Zhu Wei, Luo Jiebo, White Andrew D
Department of Computer Science, University of Rochester, Rochester, NY, USA.
Department of Chemical Engineering, University of Rochester, Rochester, NY, USA.
Patterns (N Y). 2022 Jun 2;3(6):100521. doi: 10.1016/j.patter.2022.100521. eCollection 2022 Jun 10.
Chemistry research has both high material and computational costs to conduct experiments. Intuitions are interested in differing classes of molecules, creating heterogeneous data that cannot be easily joined by conventional methods. This work introduces federated heterogeneous molecular learning. Federated learning allows end users to build a global model collaboratively while keeping their training data isolated. We first simulate a heterogeneous federated-learning benchmark (FedChem) by jointly performing scaffold splitting and latent Dirichlet allocation on existing datasets. Our results on FedChem show that significant learning challenges arise when working with heterogeneous molecules across clients. We then propose a method to alleviate the problem: Federated Learning by Instance reweighTing (FLIT(+)). FLIT(+) can align local training across clients. Experiments conducted on FedChem validate the advantages of this method. This work should enable a new type of collaboration for improving artificial intelligence (AI) in chemistry that mitigates concerns about sharing valuable chemical data.
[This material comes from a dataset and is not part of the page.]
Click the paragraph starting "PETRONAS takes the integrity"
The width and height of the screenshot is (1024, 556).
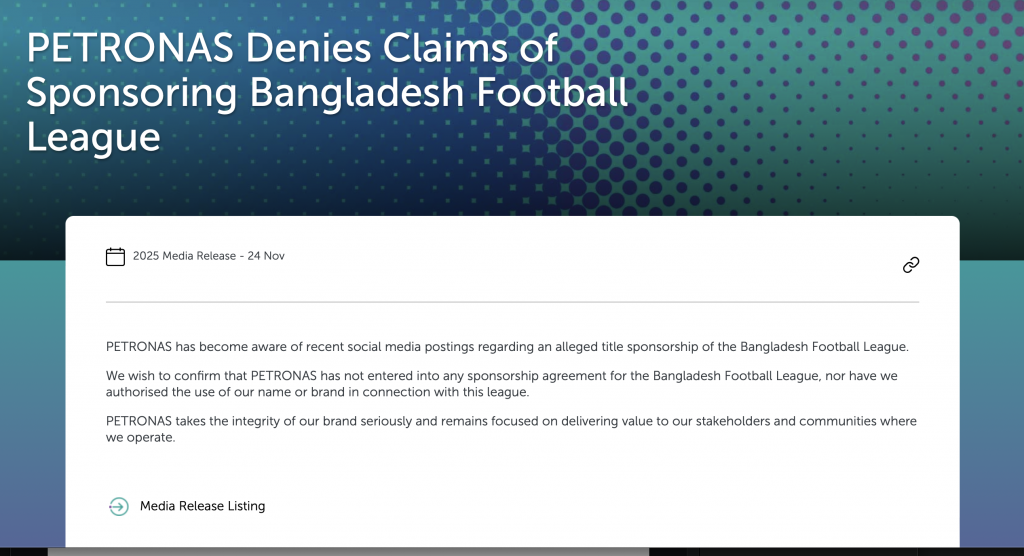point(510,429)
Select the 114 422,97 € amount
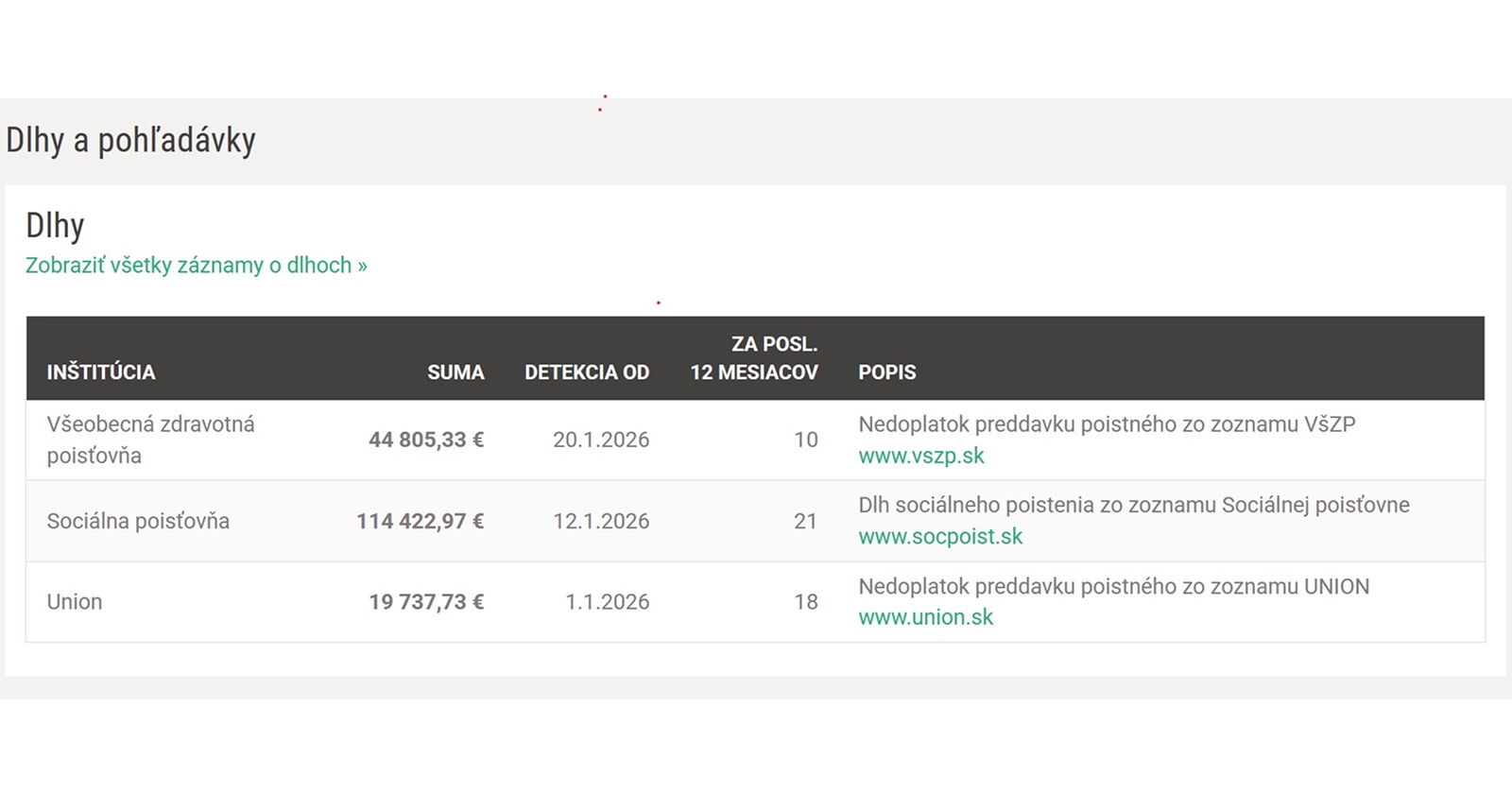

化学研究进行实验的物质成本和计算成本都很高。直觉关注不同类别的分子,从而产生异质数据,而这些数据无法通过传统方法轻松合并。这项工作引入了联邦异构分子学习。联邦学习允许终端用户在保持其训练数据隔离的同时协作构建全局模型。我们首先通过对现有数据集联合执行支架拆分和潜在狄利克雷分配来模拟一个异构联邦学习基准(FedChem)。我们在FedChem上的结果表明,在处理跨客户端的异构分子时会出现重大的学习挑战。然后,我们提出了一种方法来缓解这个问题:实例重加权联邦学习(FLIT(+))。FLIT(+)可以对齐跨客户端的局部训练。在FedChem上进行的实验验证了该方法的优势。这项工作应该能够实现一种新型的合作,以改进化学领域的人工智能(AI),同时减轻对共享有价值化学数据的担忧。